*** Opening Data shown ***

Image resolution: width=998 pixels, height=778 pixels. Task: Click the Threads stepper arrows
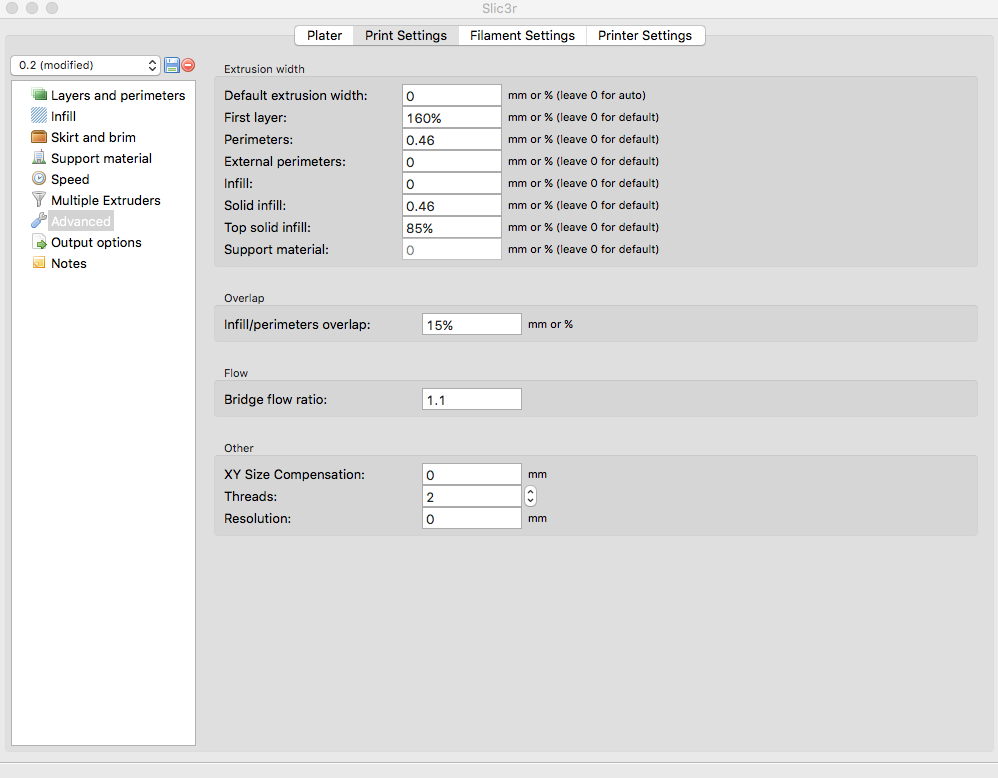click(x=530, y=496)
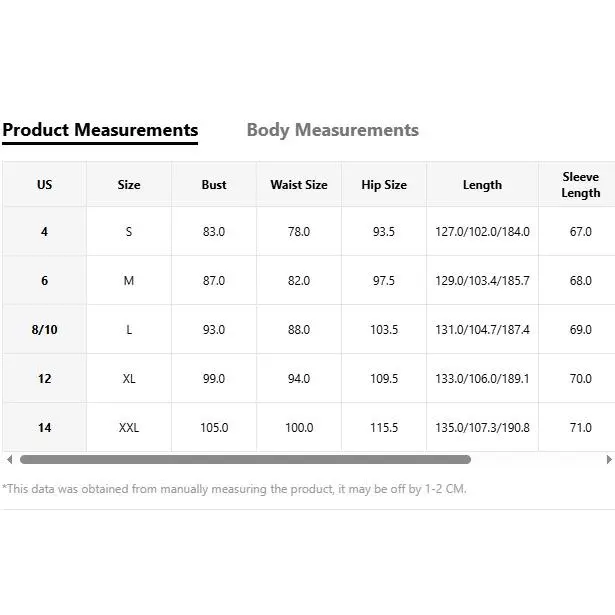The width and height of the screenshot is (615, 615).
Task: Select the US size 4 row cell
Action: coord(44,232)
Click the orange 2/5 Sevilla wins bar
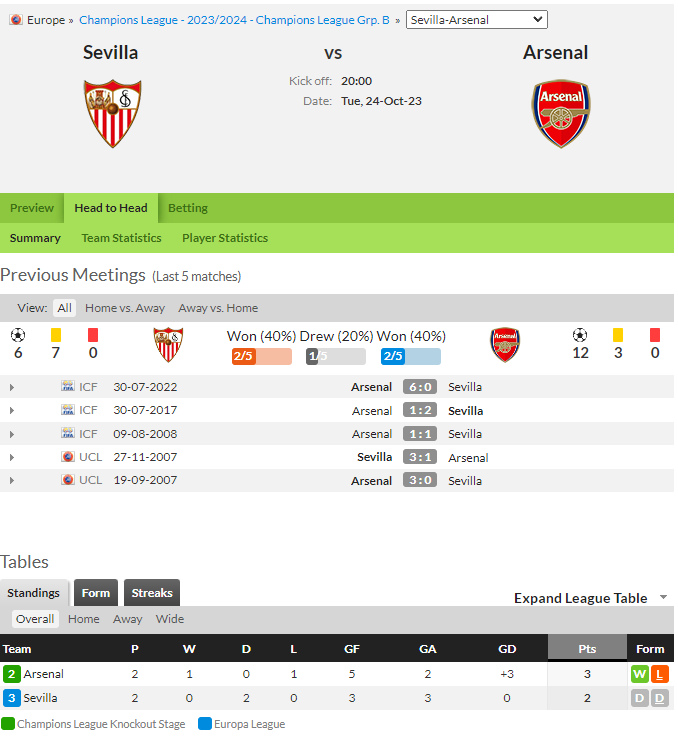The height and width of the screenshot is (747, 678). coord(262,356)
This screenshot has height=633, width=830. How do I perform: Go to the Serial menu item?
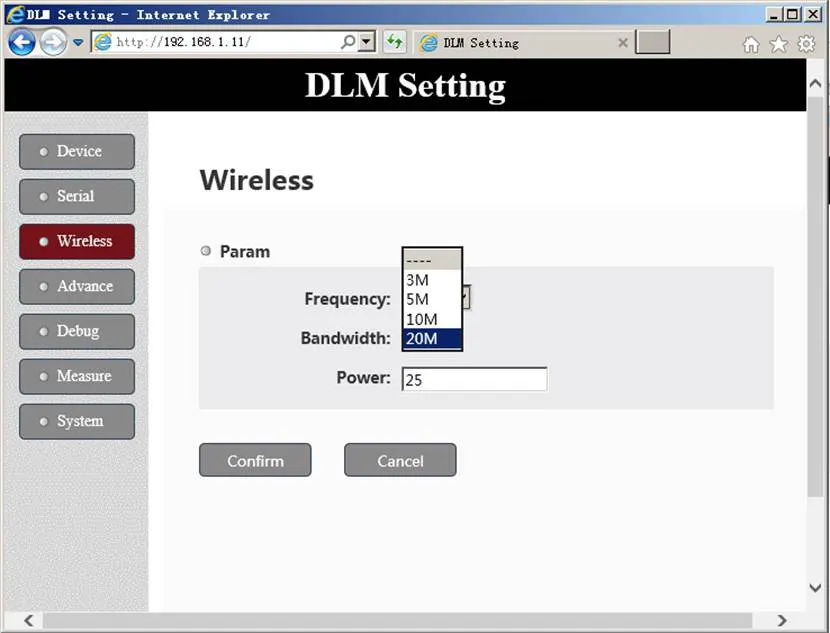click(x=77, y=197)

*** Closing Data shown ***

### About this task
Find the line with "This screenshot has" in the listing above, then write it out along with every later line through the last one, exactly, omitting pictures.

### Written response
This screenshot has height=633, width=830. How do I perform: Go to the Serial menu item?
click(x=77, y=197)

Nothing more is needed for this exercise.